Despite distinct challenges to breast cancer care delivery during the pandemic, the transition of some care to telehealth proved to be largely favorable from the patient perspective. During interviews, many patients were satisfied with their telehealth experience and reported interest in a continuation of telehealth opportunities at the breast cancer center after the pandemic ends. However, patients reported varying levels of comfort with the telehealth setting based on the type of visit they were seen for and whether they felt they needed a physical examination. Our results mirror those found at another institution, where the majority of patients reported telehealth saved them time, improved their access to care, and improved their overall health.28 Telehealth visits may not be able to provide some things—physical examinations, for example—and socioeconomic disparities may impact participation.29 While not investigated in our study, telehealth may also be less favorable to both patients and providers for patients’ initial breast cancer multidisciplinary visit.
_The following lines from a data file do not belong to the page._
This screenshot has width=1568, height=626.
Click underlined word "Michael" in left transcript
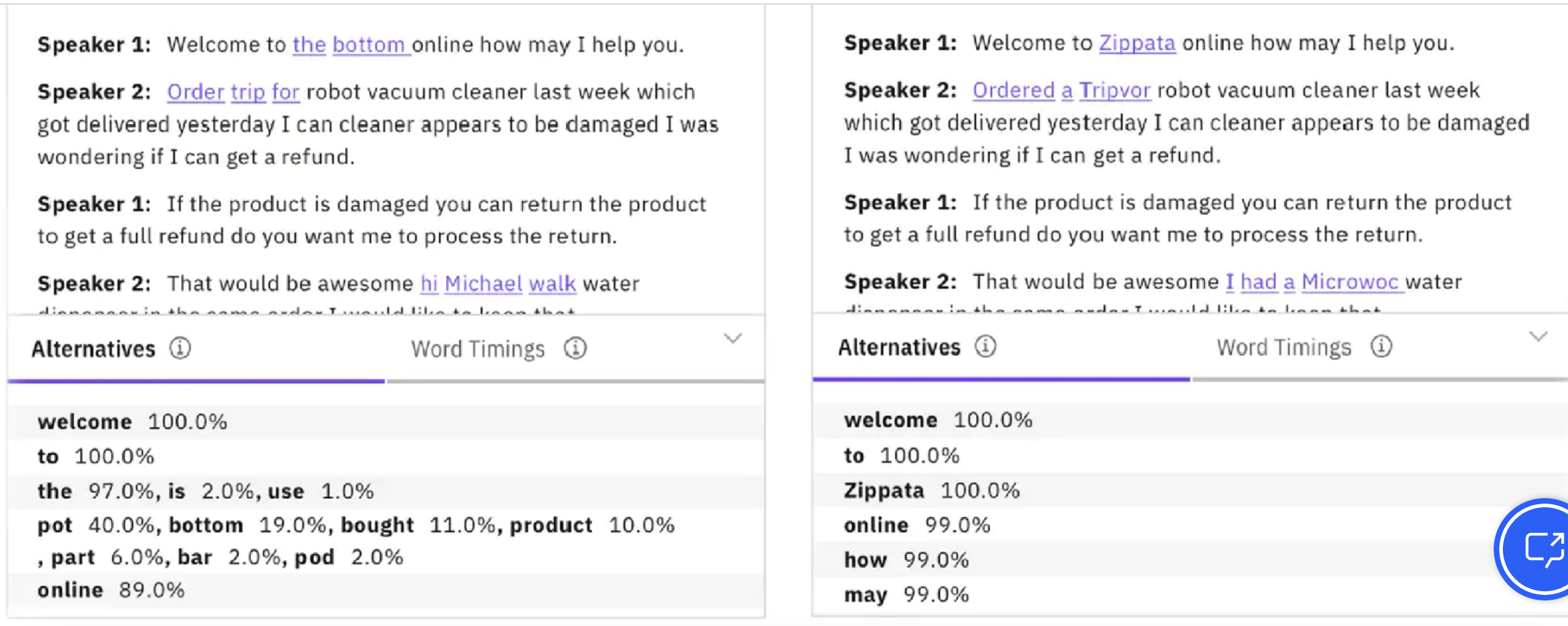pos(483,283)
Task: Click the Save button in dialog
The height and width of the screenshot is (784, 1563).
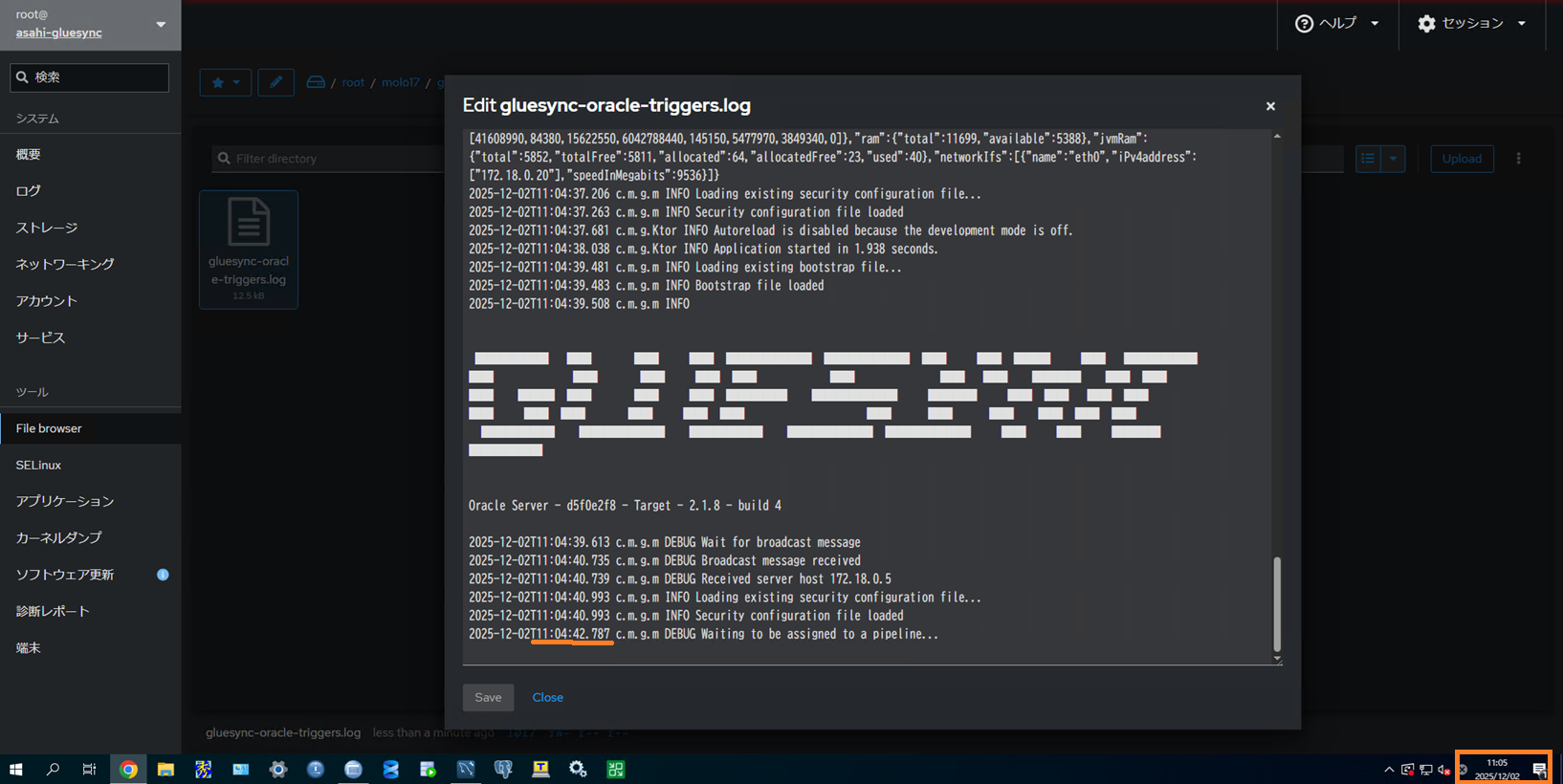Action: (488, 697)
However, future technology improvements and improved patient and provider comfort with the telehealth system may be able to mitigate some of the other limitations reported by our patients, including connectivity and communication problems, feeling impersonal or rushed, and privacy concerns. Ours and other research suggests that telehealth may be a lasting feature of cancer care and follow-up.
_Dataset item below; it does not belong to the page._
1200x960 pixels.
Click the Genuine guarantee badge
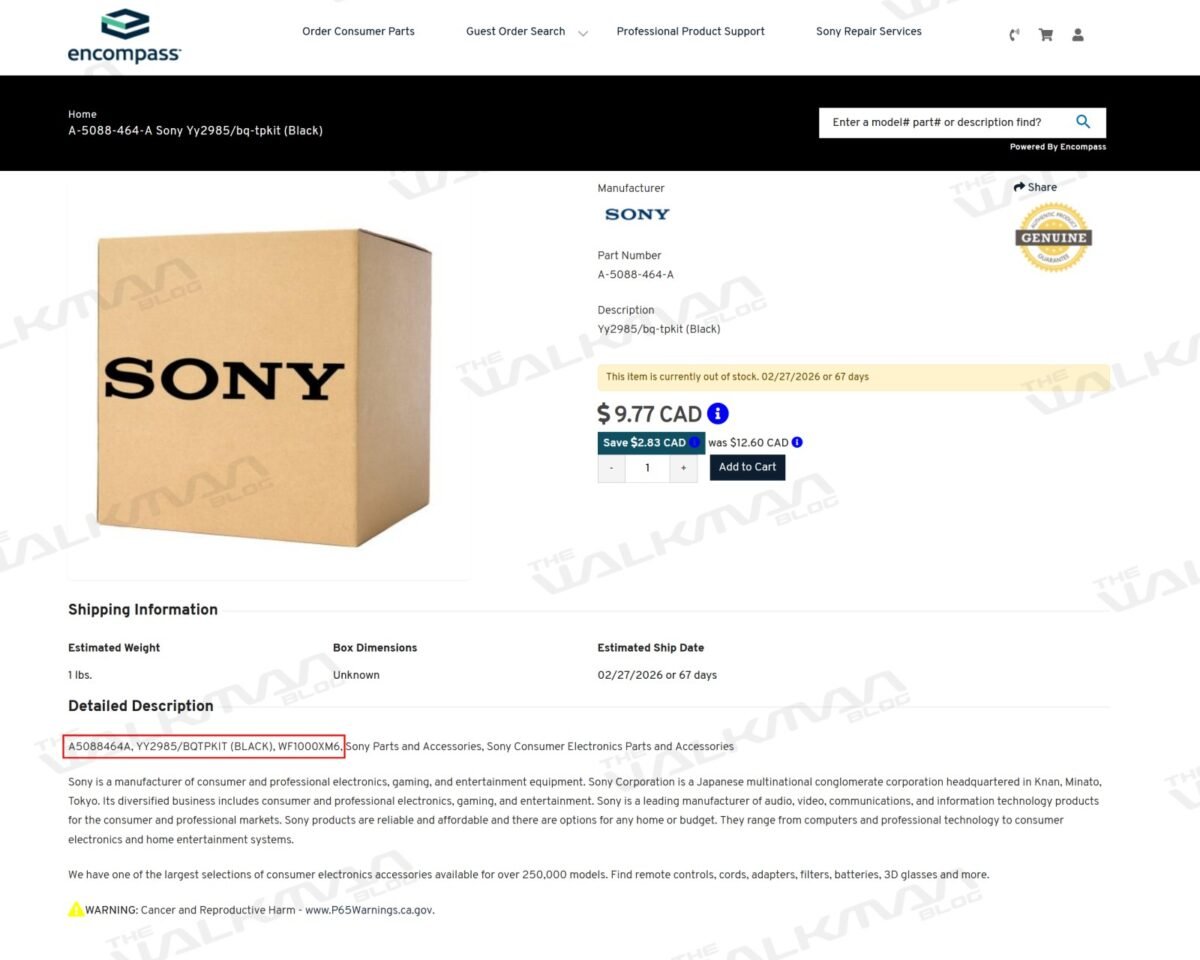click(x=1053, y=238)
Limitations of our study include that it was conducted at a single institution. Additionally, the potential for statistical conclusions from our data was limited by a small sample size. Our study lacks the information required to compare characteristics of eligible patients who completed the survey with those who did not complete the survey as surveys were emailed, and we cannot determine whether patients ever opened the email invitation. However, the strengths of our study are its combination of quantitative and qualitative analysis to investigate breast cancer patient concerns during the COVID-19 pandemic. Further investigation includes follow-up of clinical outcomes in patients who experienced care delays or disruptions, exploring ways to improve patient comfort when visitors cannot be present or there are concerns about social isolation, along with avenues for improving the telehealth experience by identifying specific opportunities to mitigate patient concerns about the use of telehealth and providing patient confidence when a physical examination is not possible or less desirable. Additional investigation should also include determining whether psychosocial experiences during the pandemic were correlated with demographic or disease characteristics of our patients, and whether they experienced delays in care.

Conclusions

Breast cancer care was modified due to the COVID-19 pandemic, and our patients perceived tangible changes in their care, including delays in diagnosis and treatment, a transition of some appointments to telehealth, and visitor limitations at our facility. Alongside tangible changes in care, patients experienced psychosocial changes—including anxiety, depression, and social isolation, as they attempted to reduce their exposure to COVID-19. The additional burden of the COVID-19 pandemic added to the mental distress patients already experience when faced with a cancer diagnosis. Our study provides key insights into these challenges and provides information that will inform future research into interventions to improve psychosocial support of patients undergoing breast cancer treatment and the telehealth experience.